What to do: Rewrite the listing below, changing every "GUI agent" to "screen assistant" and leaving everything else as it is.

— Start Exercise data —

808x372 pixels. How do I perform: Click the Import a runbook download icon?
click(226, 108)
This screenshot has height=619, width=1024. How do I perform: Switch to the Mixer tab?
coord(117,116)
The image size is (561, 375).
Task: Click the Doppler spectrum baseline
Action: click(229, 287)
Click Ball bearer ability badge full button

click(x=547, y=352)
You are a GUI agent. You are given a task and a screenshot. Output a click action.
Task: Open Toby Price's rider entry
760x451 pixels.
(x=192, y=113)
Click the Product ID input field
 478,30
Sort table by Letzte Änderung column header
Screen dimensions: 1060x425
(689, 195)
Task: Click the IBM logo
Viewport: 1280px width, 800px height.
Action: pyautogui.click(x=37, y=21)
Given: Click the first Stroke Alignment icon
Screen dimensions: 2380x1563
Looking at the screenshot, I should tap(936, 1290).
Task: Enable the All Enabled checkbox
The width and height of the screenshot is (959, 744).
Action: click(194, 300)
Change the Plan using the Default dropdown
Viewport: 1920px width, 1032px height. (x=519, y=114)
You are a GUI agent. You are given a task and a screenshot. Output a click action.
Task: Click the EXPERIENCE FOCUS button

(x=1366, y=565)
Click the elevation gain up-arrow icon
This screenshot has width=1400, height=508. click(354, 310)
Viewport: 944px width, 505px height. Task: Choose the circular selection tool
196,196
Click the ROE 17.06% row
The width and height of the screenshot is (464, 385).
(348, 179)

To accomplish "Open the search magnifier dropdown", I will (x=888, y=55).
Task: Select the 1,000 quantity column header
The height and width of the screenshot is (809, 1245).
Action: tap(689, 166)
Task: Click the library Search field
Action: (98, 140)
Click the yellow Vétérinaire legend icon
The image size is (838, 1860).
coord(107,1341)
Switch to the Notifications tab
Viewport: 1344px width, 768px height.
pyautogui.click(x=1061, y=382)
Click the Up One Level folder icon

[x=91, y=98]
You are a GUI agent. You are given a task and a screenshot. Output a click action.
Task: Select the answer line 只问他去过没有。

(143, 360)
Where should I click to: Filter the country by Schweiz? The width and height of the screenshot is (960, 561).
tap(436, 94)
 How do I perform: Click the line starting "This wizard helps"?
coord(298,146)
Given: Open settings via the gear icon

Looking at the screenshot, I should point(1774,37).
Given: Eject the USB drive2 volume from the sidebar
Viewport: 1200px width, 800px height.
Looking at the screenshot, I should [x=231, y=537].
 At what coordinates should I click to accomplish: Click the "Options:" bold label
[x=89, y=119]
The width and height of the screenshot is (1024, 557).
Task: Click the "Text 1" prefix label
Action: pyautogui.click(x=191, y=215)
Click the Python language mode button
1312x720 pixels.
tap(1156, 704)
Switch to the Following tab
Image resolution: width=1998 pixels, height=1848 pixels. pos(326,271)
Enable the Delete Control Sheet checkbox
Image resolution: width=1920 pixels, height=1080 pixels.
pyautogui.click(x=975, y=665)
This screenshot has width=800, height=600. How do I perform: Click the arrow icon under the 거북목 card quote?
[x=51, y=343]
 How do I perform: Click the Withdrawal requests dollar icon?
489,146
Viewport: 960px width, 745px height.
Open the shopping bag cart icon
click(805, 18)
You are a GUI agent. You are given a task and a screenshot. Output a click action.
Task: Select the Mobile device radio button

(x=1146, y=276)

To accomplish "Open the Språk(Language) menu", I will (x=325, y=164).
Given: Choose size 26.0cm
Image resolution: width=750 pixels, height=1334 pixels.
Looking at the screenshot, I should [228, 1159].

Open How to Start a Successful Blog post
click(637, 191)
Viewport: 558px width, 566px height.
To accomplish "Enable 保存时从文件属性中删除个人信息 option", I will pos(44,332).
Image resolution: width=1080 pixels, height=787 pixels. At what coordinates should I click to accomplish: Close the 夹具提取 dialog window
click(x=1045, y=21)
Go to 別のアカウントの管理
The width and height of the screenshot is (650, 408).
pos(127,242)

— End Exercise data —

Task output:
808x372 pixels. How do I perform: Click the Import a runbook download icon?
click(226, 108)
This screenshot has height=619, width=1024. How do I perform: Switch to the Mixer tab?
coord(117,116)
The image size is (561, 375).
Task: Click the Doppler spectrum baseline
Action: click(229, 287)
Click Ball bearer ability badge full button

click(x=547, y=352)
You are a screen assistant. You are given a task and a screenshot. Output a click action.
Task: Open Toby Price's rider entry
760x451 pixels.
(x=192, y=113)
Click the Product ID input field
 478,30
Sort table by Letzte Änderung column header
Screen dimensions: 1060x425
(689, 195)
Task: Click the IBM logo
Viewport: 1280px width, 800px height.
Action: pyautogui.click(x=37, y=21)
Given: Click the first Stroke Alignment icon
Screen dimensions: 2380x1563
Looking at the screenshot, I should tap(936, 1290).
Task: Enable the All Enabled checkbox
The width and height of the screenshot is (959, 744).
Action: click(194, 300)
Change the Plan using the Default dropdown
Viewport: 1920px width, 1032px height. (x=519, y=114)
You are a screen assistant. You are given a task and a screenshot. Output a click action.
Task: Click the EXPERIENCE FOCUS button

(x=1366, y=565)
Click the elevation gain up-arrow icon
This screenshot has width=1400, height=508. click(354, 310)
Viewport: 944px width, 505px height. Task: Choose the circular selection tool
196,196
Click the ROE 17.06% row
The width and height of the screenshot is (464, 385).
(348, 179)

To accomplish "Open the search magnifier dropdown", I will (x=888, y=55).
Task: Select the 1,000 quantity column header
The height and width of the screenshot is (809, 1245).
Action: tap(689, 166)
Task: Click the library Search field
Action: (98, 140)
Click the yellow Vétérinaire legend icon
The image size is (838, 1860).
coord(107,1341)
Switch to the Notifications tab
Viewport: 1344px width, 768px height.
pyautogui.click(x=1061, y=382)
Click the Up One Level folder icon

[x=91, y=98]
You are a screen assistant. You are given a task and a screenshot. Output a click action.
Task: Select the answer line 只问他去过没有。

(143, 360)
Where should I click to: Filter the country by Schweiz? The width and height of the screenshot is (960, 561).
tap(436, 94)
 How do I perform: Click the line starting "This wizard helps"?
coord(298,146)
Given: Open settings via the gear icon

Looking at the screenshot, I should point(1774,37).
Given: Eject the USB drive2 volume from the sidebar
Viewport: 1200px width, 800px height.
Looking at the screenshot, I should [x=231, y=537].
 At what coordinates should I click to accomplish: Click the "Options:" bold label
[x=89, y=119]
The width and height of the screenshot is (1024, 557).
Task: Click the "Text 1" prefix label
Action: pyautogui.click(x=191, y=215)
Click the Python language mode button
1312x720 pixels.
tap(1156, 704)
Switch to the Following tab
Image resolution: width=1998 pixels, height=1848 pixels. pos(326,271)
Enable the Delete Control Sheet checkbox
Image resolution: width=1920 pixels, height=1080 pixels.
pyautogui.click(x=975, y=665)
This screenshot has width=800, height=600. How do I perform: Click the arrow icon under the 거북목 card quote?
[x=51, y=343]
 How do I perform: Click the Withdrawal requests dollar icon?
489,146
Viewport: 960px width, 745px height.
Open the shopping bag cart icon
click(805, 18)
You are a screen assistant. You are given a task and a screenshot. Output a click action.
Task: Select the Mobile device radio button

(x=1146, y=276)

To accomplish "Open the Språk(Language) menu", I will (x=325, y=164).
Given: Choose size 26.0cm
Image resolution: width=750 pixels, height=1334 pixels.
Looking at the screenshot, I should [228, 1159].

Open How to Start a Successful Blog post
click(637, 191)
Viewport: 558px width, 566px height.
To accomplish "Enable 保存时从文件属性中删除个人信息 option", I will pos(44,332).
Image resolution: width=1080 pixels, height=787 pixels. At what coordinates should I click to accomplish: Close the 夹具提取 dialog window
click(x=1045, y=21)
Go to 別のアカウントの管理
The width and height of the screenshot is (650, 408).
pos(127,242)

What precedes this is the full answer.